Su mamá la echó de la casa innumerables veces, incluso cuando estaba embarazada. Su pareja era adicto a la pasta base, pero fue su suegra la que le dio un hogar. El día que nació, le dio depresión postparto. “A mi hija yo no le di pecho cuando nació. Cuando me despertaron de la cesárea, yo pensaba ‘no la quiero. Yo pienso que todo eso me lo quitó mi abuelo, el Sename”, dice.

Una noche en el hospital su hija comenzó a llorar y ella le gritó, se descontroló. “Le dije cállate y me miró con unos ojitos como diciéndome algo, la besé, la abracé y desde ahí que sigo con mi hija pa’ adelante, contra viento y marea”, dice.

Hoy, que su hija es una adolescente, la va a buscar y a dejar a todas partes. Es mamá 24/7 y le da terror que le pase algo, la paraliza la sola idea de que a su pequeña se le acerque un hombre y viva lo que ella vivió. “En un momento entendí que yo no soy mi mamá y que ella no la Carolina, pero si tú me preguntai a mí, si yo saldría y la dejaría sola, no podría. No podría darle un padrastro. Tengo 38 años y todavía no puedo hacer mi vida feliz”, dice.

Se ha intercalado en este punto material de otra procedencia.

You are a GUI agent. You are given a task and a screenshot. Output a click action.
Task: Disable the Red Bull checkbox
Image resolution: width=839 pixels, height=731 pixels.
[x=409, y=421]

Ahora ella y su hija salen juntas adelante. Por hartos años fue vendedora ambulante, tuvo un carrito, vendió en la feria y así salvó su casa del remate. Juntó mil pesos diarios para estudiar reiki, peluquería, manicura y maquillaje. Comenzó lavando el pelo a sus clientas en la ducha y hace poco se ganó un lavapelo en la municipalidad de Peñalolén. Transformó su casa en una consulta particular: adaptó una de las piezas con una camilla para las sesiones de reiki y escritorio para leer el tarot; en el living tiene su carro con cepillos y planchas. En un tiempo más, pretende tener el espacio para instalar el lavapelo y tener una peluquería de barrio, donde sus vecinas se atiendan, pero también encuentren un refugio y se desahoguen. Su sueño es empoderar a las mujeres de su barrio, a las que según ella, “les hace tanta falta un cariñito de repente”.

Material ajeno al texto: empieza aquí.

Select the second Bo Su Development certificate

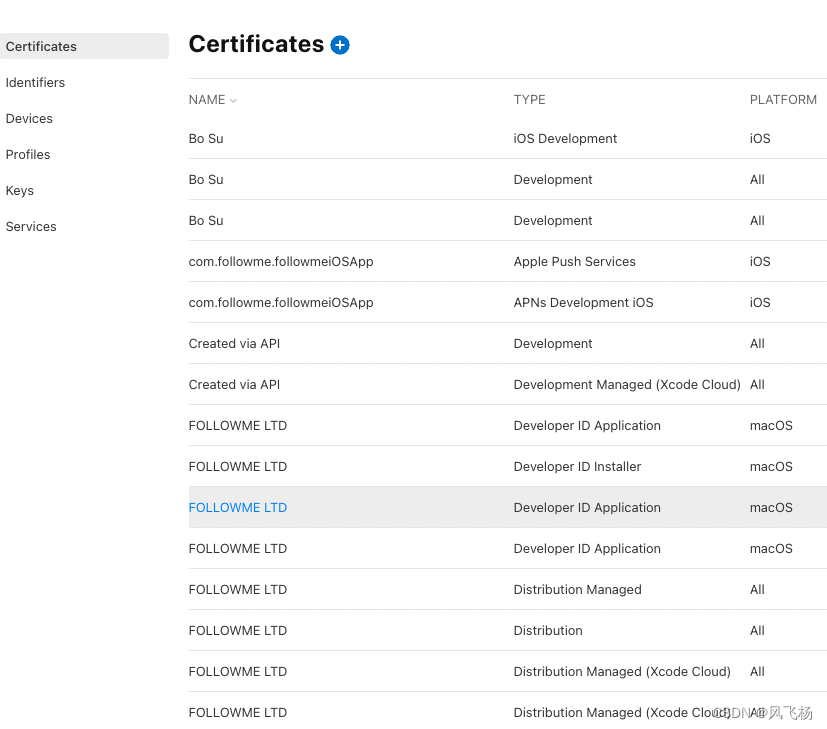click(x=205, y=220)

Ha pasado hambre, pero ha encontrado buenos vecinos que le abrieron las puertas cuando ella más lo ha necesitado. Sobre todo, cuando no ha tenido ni un pan para alimentar a su hija. Carolina dice que, a pesar de todo, la vida es muy linda cuando se es libre. “Es hora de que las mujeres nos demos cuenta, que pase lo que pase podemos salir adelante. Las verdaderas princesas nos rescatamos a nosotras solas”, dice. Con el paso de los años, se siente orgullosa de todo lo que superó y sigue superando. Incluso se describe como un “mono porfiao” porque nada se la gana. Y dice que todo lo hará por su hija, no quiere que pase por lo que ella ha pasado y viva en un país “tan injusto”. Con el estallido social en Chile, ella está esperanzada. “Alguien tiene que hacer algo, somos como perros en este país, eso somos, es el momento de que escuchen a la gente. Todos se cansaron del abuso y es lo que me motiva a hablar. Me pone triste que nadie hable de los niños del Sename. Los políticos saben que ya no van a poder seguir haciendo lo que han hecho durante tantos años, el poder lo tenemos las pulguitas que nos juntamos para decir ya basta”.